Il mal di schiena rappresenta uno dei disturbi più diffusi tra i lavoratori, e in alcuni casi gravi può portare all’assenza dal lavoro. In Italia, circa il 25% della popolazione soffre di tale patologia con una percentuale che aumenta con l’avanzare dell’età. Raggiunge addirittura l’80% negli anziani.
Non sorprende quindi che il mal di schiena sia una delle cause più frequenti di assenza dal lavoro e di disabilità. Questo disturbo varia dalla semplice lombalgia alla più problematica lombosciatalgia (associata a una patologia della schiena), dal bunging alla protrusione vertebrale, dalla scoliosi fino all’ernia con espulsione che rappresenta una delle manifestazioni più debilitanti e dolorose di mal di schiena. Detto ciò, ecco quando è possibile assentarsi dall’azienda e cosa comunicare a quest’ultima.

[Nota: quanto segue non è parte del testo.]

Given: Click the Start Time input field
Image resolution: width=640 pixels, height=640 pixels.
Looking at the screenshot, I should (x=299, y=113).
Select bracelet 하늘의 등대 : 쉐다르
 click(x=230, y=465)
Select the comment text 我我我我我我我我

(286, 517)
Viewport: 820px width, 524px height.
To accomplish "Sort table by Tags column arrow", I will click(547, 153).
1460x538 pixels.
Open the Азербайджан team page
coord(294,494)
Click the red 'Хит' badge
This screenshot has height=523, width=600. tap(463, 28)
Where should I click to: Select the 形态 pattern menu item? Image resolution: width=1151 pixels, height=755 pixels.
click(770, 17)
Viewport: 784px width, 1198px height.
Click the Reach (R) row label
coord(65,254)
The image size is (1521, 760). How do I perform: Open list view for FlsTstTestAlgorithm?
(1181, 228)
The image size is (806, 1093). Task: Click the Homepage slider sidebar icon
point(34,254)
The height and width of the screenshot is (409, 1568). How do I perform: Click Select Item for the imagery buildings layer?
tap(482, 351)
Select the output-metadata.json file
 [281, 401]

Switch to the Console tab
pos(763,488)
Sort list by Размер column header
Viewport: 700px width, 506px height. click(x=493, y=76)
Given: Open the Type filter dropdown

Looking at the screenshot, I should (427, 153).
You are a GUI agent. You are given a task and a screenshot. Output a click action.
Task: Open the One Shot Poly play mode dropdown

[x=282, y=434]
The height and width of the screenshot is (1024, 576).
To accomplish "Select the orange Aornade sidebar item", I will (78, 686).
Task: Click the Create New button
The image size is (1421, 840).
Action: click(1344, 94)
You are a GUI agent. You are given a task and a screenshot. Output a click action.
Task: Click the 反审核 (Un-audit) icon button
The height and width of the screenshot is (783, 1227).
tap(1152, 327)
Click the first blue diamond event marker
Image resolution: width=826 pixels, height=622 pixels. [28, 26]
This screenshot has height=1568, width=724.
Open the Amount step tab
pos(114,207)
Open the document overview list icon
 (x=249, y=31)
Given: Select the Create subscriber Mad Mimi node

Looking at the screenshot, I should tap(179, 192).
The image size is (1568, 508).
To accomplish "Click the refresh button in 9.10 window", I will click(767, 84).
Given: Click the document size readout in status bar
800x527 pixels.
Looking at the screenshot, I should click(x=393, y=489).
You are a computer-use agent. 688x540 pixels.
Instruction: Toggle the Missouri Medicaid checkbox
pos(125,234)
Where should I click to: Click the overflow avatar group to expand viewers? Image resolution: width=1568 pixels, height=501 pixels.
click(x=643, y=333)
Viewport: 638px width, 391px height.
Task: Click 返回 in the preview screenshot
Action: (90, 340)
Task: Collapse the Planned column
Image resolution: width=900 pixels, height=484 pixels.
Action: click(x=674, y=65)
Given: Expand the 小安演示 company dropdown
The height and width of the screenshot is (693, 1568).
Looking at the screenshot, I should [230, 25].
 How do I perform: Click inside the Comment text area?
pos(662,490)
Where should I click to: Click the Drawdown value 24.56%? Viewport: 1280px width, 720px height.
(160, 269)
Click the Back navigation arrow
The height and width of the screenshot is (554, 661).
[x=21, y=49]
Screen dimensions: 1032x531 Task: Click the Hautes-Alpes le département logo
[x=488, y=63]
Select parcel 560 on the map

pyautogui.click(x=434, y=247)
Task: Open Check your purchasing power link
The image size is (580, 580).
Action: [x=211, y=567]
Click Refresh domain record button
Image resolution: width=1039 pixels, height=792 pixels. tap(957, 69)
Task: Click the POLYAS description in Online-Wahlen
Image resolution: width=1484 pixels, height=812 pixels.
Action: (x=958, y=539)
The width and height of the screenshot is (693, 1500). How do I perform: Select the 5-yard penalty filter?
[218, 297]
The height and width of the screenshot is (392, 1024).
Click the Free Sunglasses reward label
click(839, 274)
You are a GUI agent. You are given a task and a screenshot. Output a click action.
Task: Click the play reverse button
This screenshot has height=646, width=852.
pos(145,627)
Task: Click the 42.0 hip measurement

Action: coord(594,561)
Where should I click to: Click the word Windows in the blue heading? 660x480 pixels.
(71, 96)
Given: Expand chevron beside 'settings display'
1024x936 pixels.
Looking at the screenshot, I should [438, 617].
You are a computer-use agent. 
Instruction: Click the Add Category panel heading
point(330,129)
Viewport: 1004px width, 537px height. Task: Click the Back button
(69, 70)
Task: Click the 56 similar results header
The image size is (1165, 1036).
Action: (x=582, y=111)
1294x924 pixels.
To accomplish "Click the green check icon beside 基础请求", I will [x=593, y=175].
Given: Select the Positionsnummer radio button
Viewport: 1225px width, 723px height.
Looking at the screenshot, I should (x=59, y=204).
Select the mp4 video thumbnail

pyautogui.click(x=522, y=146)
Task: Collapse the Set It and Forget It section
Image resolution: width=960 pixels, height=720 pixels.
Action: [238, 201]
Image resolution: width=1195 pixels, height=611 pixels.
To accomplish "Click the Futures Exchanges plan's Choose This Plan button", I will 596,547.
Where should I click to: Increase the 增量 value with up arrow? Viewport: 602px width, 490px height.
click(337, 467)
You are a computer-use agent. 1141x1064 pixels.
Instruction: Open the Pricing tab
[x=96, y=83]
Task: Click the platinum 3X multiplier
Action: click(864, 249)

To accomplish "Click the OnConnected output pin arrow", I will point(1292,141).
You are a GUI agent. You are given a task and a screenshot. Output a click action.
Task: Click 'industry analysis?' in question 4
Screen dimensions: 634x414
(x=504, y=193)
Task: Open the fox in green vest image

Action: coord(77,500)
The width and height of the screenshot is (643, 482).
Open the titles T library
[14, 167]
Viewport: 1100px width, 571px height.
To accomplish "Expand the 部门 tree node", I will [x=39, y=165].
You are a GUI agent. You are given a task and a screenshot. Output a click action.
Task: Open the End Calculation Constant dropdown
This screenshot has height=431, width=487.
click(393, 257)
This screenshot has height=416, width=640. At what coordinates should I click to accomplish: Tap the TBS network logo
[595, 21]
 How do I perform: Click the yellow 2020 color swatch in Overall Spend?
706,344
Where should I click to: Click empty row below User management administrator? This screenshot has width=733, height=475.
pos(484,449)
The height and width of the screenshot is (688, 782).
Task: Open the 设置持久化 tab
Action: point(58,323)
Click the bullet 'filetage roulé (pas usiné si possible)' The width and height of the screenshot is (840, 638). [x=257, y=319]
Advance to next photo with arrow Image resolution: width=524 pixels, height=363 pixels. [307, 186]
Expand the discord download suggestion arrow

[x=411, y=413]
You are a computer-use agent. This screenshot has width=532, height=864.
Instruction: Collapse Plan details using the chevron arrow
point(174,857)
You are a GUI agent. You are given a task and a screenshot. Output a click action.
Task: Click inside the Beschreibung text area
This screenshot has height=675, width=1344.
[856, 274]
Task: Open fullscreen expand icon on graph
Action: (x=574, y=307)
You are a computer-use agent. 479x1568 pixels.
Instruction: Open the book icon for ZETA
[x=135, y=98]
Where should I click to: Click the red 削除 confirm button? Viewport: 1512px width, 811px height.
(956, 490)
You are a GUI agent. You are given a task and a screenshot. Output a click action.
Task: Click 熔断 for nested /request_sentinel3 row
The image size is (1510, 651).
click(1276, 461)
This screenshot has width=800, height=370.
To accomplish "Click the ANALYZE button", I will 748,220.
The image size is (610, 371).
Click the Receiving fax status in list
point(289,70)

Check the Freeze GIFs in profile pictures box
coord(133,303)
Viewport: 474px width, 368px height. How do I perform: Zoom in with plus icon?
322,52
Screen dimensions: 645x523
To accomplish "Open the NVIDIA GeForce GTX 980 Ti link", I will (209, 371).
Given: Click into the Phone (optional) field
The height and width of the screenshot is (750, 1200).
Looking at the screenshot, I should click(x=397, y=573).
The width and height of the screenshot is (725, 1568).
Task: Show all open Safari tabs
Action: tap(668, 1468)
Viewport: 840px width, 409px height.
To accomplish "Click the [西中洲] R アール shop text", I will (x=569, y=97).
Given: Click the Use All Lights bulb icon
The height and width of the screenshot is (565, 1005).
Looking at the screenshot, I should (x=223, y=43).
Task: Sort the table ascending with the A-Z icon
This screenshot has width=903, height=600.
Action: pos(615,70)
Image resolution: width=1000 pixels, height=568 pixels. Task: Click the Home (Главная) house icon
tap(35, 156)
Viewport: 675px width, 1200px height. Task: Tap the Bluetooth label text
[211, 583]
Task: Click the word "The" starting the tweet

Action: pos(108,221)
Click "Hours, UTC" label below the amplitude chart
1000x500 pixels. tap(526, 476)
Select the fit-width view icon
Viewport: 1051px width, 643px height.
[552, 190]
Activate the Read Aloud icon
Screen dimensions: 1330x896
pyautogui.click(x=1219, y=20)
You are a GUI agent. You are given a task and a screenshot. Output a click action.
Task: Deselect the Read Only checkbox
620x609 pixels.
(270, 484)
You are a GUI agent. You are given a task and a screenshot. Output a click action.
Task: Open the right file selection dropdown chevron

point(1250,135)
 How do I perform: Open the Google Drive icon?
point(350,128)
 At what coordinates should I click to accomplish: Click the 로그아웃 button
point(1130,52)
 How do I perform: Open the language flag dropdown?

Mal di schiena e assenza dal lavoro
Lavorare comporta rischi, i quali variano in base al tipo di occupazione. Ad esempio, chi lavora nelle forze dell’ordine o come vigile del fuoco si espone a rischi considerevoli, anche a costo della propria incolumità, per proteggere gli altri.
Ci sono poi altre professioni che, seppur diverse, presentano rischi per la salute della schiena. Prendiamo ad esempio il lavoro del magazziniere: questa figura professionale è spesso impegnata nello spostamento continuo di pacchi, che possono essere più o meno pesanti. Questo movimento costante e la manipolazione di carichi possono mettere sotto stress la colonna vertebrale, aumentando il rischio di lesioni e dolori alla schiena.
D’altra parte, vi è anche la categoria dei videoterminalisti, coloro che passano la maggior parte del loro tempo lavorativo davanti al computer. Questa tipologia di lavoro può comportare una postura statica prolungata, spesso associata a posizioni scorrette e mancanza di movimento. La mancanza di movimento e una postura non corretta possono causare tensione muscolare e affaticamento della schiena, aumentando il rischio di sviluppare problemi alla schiena nel tempo.
Infine, anche restare seduti per lunghi periodi, spesso adottando posture scorrette, può causare danni alla schiena nel corso del tempo, Cominciano infatti a manifestarsi infiammazioni, dolori e disagi che se non vengono affrontati tempestivamente aumentano il rischio che il mal di schiena diventi una condizione cronica. Tale problema colpisce circa una persona su quattro e può portare all’assenza dal lavoro, con conseguente richiesta di indennità di malattia all’INPS.
Come deve essere gestita l’assenza al lavoro per mal di schiena?
In caso di assenza al lavoro per mal di schiena, la prima cosa da fare è consultare il proprio medico di base, il quale dopo aver effettuato la visita, rilascerà un assenso di infermità con il numero di giorni da dedicare al riposo. Il certificato di malattia verrà poi inviato dal medico stesso all’INPS ma il lavoratore dovrà avere cura di comunicare preventivamente la sua assenza al datore di lavoro oltre ad assicurarsi dell’effettivo invio del certificato da parte del medico curante.
Una volta ricevuta la comunicazione, l’Istituto invierà un medico di propria competenza presso il domicilio del lavoratore. Quest’ultimo dovrà quindi essere reperibile per una possibile visita fiscale, nelle fasce orarie stabilite.
Il medico inviato dall’INPS, poi, dopo aver svolto un’attenta visita, deciderà se il lavoratore è nelle condizioni fisiche di riprendere le normali attività lavorative oppure se sono necessari ancora alcuni giorni di riposo. Potrebbe tuttavia capitare che la decisione del medico sia in contrasto con le condizioni di salute del dipendente che al contrario avverte ancora dolori. In questo caso, il lavoratore potrà contestare la valutazione del medico INPS presentando un ricorso al coordinatore sanitario dell’Istituto.
Nel mentre, potrà rimanere a casa, tutelato dal certificato del medico di famiglia che attesta le sue condizioni di salute.
Il dipendente affetto da mal di schiena dovrà informare il datore di lavoro della propria condizione per evitare di essere assegnato a compiti che potrebbero peggiorare ulteriormente il disturbo. L’azienda, però, non sarà obbligata a riassegnare il personale interno. Ciò significa che se tutte le altre posizioni lavorative sono già occupate e non vi è la possibilità di trovare un altro incarico per il dipendente malato, ci sarà il rischio di licenziamento per quest’ultimo.